▸ Task objective
Everything in the listing below from the line containing "You are a computer-use" through the line containing "Instruction: Open the" must be repeated exactly; the remaining lines are not wanted.

▸ Record set

——————

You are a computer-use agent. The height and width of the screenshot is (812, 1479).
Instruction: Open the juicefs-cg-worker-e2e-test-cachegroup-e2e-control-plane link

——————

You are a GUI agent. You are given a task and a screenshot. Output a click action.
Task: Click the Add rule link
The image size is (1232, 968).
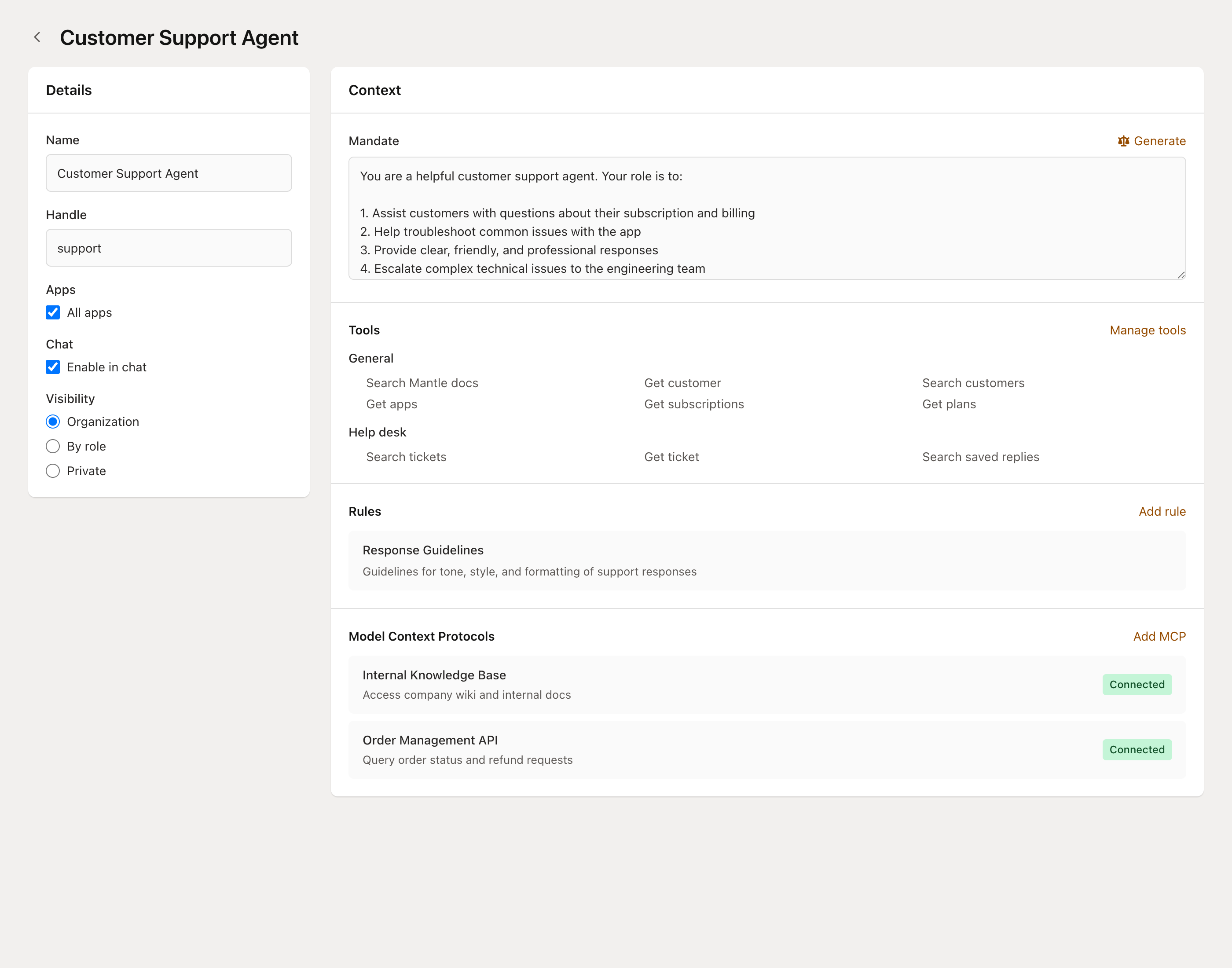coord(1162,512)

——————

▸ Result for this task
You are a computer-use agent. The height and width of the screenshot is (812, 1479).
Instruction: Open the juicefs-cg-worker-e2e-test-cachegroup-e2e-control-plane link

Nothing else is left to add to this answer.